In this analysis, LDL-C and TG reductions were evaluated in 15,800 patients with TG ≥177 mg/dL (≥2.0 mmol/L) who were receiving treatment with different statins and doses in randomised direct comparison studies. The source of patient data is the indiVidual patient meta-analysis Of statin therapY in At risk Groups: Effects of Rosuvastatin, atorvastatin and simvastatin (VOYAGER) database [7].
 

Main results

• Reductions in LDL-C: There was a clear relationship between increasing statin dose and reduction in LDL-C. Across all statins and doses, the mean percent reduction (±SEM) in LDL-C ranged from –26.9% (2.0%) to –55.5% (0.8%)
  • the LDL-C reductions with rosuvastatin 10, 20, and 40 mg were significantly greater than those with equal or double mg doses of atorvastatin and simvastatin (P<0.05 for all comparisons)
  • the LDL-C reductions in with atorvastatin 80 mg were significantly greater than those with rosuvastatin 5 and 10 mg (P<0.05)
  • the LDL-C reductions with rosuvastatin 5, 10 and 20 mg were greater than those with simvastatin 20, 40 and 80 mg, respectively (P<0.05)
• Reductions in TG: There was a weaker relationship between increasing statin dose and reductions in levels of TG. Across all statins and all doses mean TG reductions (± SEM) ranged from –15.1% (3.2%) to –31.3% (1.4%)

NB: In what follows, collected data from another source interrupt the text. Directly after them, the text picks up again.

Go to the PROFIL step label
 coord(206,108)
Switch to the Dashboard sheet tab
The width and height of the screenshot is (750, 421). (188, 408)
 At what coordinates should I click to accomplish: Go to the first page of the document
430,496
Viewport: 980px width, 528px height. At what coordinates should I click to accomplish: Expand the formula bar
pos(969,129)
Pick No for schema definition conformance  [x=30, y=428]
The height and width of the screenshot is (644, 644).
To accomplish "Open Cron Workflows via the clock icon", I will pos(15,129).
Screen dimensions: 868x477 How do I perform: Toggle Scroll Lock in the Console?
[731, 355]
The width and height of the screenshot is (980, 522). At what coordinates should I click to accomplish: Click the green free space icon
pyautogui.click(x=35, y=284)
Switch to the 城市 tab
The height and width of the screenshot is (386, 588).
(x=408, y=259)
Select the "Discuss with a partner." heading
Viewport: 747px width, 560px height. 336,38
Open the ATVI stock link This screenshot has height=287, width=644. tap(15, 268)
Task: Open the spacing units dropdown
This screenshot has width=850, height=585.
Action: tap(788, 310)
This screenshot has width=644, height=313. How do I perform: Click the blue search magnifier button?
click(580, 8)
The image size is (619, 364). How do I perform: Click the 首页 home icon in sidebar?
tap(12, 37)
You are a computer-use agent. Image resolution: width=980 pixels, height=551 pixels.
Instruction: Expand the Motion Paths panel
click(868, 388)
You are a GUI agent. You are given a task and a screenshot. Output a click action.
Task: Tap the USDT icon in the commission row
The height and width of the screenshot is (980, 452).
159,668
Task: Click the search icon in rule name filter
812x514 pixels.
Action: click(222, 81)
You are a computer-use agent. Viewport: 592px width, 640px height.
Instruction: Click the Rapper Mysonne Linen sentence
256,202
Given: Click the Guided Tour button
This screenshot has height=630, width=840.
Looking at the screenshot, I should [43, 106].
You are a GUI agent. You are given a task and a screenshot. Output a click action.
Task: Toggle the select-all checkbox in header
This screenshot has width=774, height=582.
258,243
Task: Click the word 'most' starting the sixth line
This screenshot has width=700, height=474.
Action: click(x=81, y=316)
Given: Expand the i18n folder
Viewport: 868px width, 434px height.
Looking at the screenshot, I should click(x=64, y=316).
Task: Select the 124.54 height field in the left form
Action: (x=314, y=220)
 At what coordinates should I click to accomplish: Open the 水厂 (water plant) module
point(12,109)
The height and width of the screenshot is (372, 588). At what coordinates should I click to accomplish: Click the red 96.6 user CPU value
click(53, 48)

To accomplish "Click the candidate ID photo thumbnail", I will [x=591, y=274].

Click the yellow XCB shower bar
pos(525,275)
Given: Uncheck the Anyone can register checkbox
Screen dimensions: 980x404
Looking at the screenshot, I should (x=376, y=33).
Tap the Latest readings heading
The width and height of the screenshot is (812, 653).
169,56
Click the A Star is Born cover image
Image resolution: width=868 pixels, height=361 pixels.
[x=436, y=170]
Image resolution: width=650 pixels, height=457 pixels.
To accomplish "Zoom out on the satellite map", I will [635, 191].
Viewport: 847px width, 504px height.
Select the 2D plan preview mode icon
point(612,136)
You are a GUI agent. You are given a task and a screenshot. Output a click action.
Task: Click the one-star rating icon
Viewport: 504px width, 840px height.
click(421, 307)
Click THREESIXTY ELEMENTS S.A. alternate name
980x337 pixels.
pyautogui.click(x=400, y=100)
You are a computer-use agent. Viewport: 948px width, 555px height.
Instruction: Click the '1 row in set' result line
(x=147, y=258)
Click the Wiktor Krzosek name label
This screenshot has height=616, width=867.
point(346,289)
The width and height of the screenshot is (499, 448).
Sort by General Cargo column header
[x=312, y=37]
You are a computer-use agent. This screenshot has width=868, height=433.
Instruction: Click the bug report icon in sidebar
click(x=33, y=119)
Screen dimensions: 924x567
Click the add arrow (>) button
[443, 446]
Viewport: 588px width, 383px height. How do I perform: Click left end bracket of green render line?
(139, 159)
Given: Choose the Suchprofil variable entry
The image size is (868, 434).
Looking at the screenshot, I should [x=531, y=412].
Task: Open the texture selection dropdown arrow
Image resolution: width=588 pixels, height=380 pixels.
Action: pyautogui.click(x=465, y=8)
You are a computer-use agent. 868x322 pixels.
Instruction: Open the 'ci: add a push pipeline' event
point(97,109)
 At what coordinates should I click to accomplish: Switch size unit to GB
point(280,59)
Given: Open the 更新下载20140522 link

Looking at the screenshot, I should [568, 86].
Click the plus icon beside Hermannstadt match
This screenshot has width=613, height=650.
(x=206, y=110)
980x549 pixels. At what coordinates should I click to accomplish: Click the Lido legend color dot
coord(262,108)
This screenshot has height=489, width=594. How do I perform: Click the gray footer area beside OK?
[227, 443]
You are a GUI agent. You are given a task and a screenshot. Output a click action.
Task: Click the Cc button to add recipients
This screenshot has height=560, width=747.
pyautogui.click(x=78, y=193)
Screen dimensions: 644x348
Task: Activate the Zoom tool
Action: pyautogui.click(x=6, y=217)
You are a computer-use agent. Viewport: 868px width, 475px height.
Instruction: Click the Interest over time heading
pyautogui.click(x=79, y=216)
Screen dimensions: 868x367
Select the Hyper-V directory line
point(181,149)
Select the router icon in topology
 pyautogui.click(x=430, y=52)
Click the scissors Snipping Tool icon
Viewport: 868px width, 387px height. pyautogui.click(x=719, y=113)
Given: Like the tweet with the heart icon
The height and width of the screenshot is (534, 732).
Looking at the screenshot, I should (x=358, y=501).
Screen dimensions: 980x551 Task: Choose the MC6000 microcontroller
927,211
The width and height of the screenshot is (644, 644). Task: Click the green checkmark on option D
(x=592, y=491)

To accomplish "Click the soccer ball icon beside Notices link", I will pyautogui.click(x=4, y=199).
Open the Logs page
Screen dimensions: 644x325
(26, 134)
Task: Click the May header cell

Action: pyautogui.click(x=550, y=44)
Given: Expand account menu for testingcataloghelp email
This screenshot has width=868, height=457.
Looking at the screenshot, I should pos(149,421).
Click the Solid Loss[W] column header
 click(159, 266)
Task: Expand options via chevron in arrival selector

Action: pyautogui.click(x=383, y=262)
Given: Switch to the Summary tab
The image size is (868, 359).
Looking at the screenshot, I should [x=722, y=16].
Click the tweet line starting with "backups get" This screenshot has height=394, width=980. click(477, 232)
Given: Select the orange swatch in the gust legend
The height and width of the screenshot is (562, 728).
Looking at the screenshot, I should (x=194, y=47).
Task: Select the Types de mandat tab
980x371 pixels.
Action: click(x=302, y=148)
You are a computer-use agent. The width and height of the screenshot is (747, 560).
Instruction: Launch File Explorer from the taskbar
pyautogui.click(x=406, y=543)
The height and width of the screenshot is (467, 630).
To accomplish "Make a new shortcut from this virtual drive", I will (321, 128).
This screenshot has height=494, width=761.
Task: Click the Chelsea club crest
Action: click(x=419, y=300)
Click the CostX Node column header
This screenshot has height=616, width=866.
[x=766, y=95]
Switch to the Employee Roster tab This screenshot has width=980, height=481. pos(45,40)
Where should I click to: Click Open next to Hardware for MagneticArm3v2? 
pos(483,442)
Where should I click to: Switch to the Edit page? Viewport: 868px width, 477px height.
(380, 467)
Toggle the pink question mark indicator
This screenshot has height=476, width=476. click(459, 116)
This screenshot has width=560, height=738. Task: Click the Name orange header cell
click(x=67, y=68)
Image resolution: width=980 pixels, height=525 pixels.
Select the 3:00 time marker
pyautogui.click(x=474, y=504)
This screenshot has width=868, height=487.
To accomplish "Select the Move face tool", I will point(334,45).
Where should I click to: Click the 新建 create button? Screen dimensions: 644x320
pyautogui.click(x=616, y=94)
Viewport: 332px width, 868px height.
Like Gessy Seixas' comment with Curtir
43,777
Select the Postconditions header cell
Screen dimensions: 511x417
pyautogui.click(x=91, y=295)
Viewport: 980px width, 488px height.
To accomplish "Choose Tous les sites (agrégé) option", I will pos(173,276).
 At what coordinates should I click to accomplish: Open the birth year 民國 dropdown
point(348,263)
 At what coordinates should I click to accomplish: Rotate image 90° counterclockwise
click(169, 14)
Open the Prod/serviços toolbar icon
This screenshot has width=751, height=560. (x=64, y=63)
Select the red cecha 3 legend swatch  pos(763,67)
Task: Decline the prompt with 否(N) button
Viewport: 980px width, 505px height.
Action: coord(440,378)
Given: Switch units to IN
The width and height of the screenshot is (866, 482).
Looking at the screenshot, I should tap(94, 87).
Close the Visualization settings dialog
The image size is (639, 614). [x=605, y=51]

  • rosuvastatin 10 mg resulted in a significantly greater reduction in TG compared with atorvastatin 10 mg (P<0.001)
  • TG reductions with rosuvastatin 20 and 40 mg were similar to those observed with equal doses of atorvastatin
  • atorvastatin 80 mg resulted in significantly greater reductions in TG than rosuvastatin 10 mg (P<0.05)
  • rosuvastatin 10–40 mg resulted in significantly greater TG reductions compared with equal or double doses of simvastatin (P<0.05)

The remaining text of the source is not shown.